**Request 1**
Copy the passage of the blog excerpt starting at "So, she goes" and ending at "came back with.".
**Request 2**
Decide whether each statement agrees with the blog excerpt, answering yes or no and quoting the deciding words: (a) Shore patrol rides by the writer's house at least four times a day. (b) Paige told the shore patrol her helmet was at her friend's house. (c) The writer was present when Paige was stopped.
**Request 3**
In the blog excerpt, what did Paige and her friend decide to do when a shore patrol was coming as they got ready to cross the road?

**Article**
+ + + + + + +

So, she goes riding the other day with a fellow Navy brat. And I'm cool with letting her go because shore patrol (military police) constantly rides around keeping us safe. Seriously, they ride by my house at least 4 times a day and who knows how much at night time.

While Paige and her friend were out riding, they were getting ready to cross the road. A shore patrol was coming so they decided to wait until he passed before they crossed on over. Mr. Shore Patrol pulled over.

"Where's your helmet?" he asked.

"Uh....at home." Paige replied.

"Well, don't you think you need to be wearing it?" he came back with.

"Yes, sir." said a red faced teen.(I wasn't there, but I know Paige and I'd put money on the fact that she was blushing.)

Busted.

The girl doesn't even have her driver's license and she's going to lose driving privileges on base. Jeesh.

Bet she won't leave home without it again.

Monday, May 14, 2007

Final Say on Royal Weekend 2007

Sources say it was a successful weekend all the way around. I'd say the sources were right. The sickness never abated, but we trudged on through it. I think at one point, Fred and I tried to see who was sickest. Then we figured we were both bad off and would just be miserable together. It can't be good when you go to bed and instead of love between you, there's a box of tissues. Yeah, too romantic by far.

+ + + + + + +

**Stored data**
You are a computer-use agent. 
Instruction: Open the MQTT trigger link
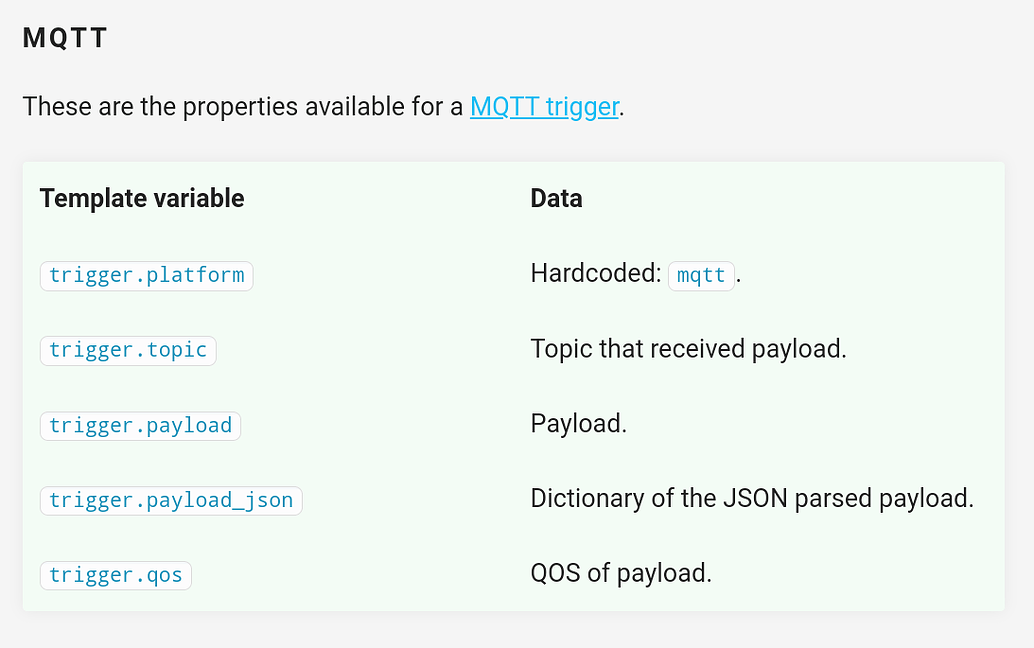click(x=545, y=106)
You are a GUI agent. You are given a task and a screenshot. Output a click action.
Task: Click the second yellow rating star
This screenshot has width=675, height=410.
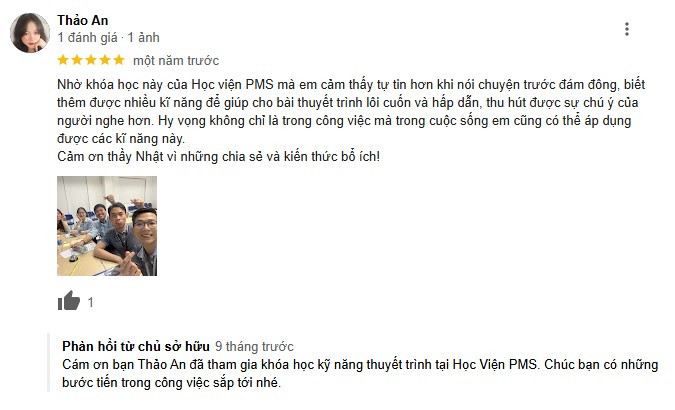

+ + + + + + +

**Worked solution 1**
So, she goes riding the other day with a fellow Navy brat. And I'm cool with letting her go because shore patrol (military police) constantly rides around keeping us safe. Seriously, they ride by my house at least 4 times a day and who knows how much at night time.

While Paige and her friend were out riding, they were getting ready to cross the road. A shore patrol was coming so they decided to wait until he passed before they crossed on over. Mr. Shore Patrol pulled over.

"Where's your helmet?" he asked.

"Uh....at home." Paige replied.

"Well, don't you think you need to be wearing it?" he came back with.

**Worked solution 2**
(a) Yes: "they ride by my house at least 4 times a day"
(b) No: "Uh....at home."
(c) No: "I wasn't there"

**Worked solution 3**
They decided to wait until he passed before they crossed.